Work to be completed:
Transcribe word for word the records from the line containing "The height and" down to the line containing "will pyautogui.click(x=636, y=93).", both included.

Given information:

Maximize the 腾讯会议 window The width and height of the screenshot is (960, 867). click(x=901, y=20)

==

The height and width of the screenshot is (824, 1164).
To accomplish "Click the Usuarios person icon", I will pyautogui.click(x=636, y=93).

* * *

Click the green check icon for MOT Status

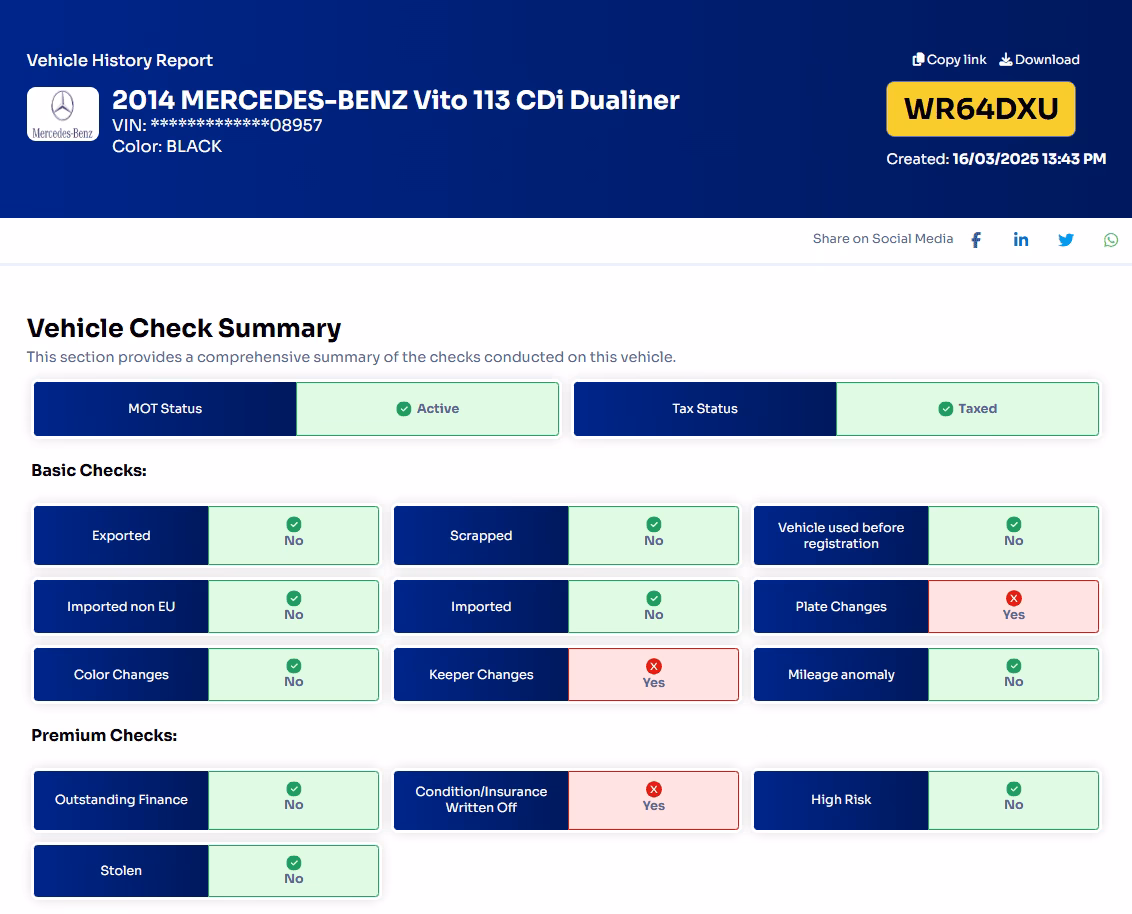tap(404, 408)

Response to this exercise:
The height and width of the screenshot is (824, 1164).
To accomplish "Click the Usuarios person icon", I will pyautogui.click(x=636, y=93).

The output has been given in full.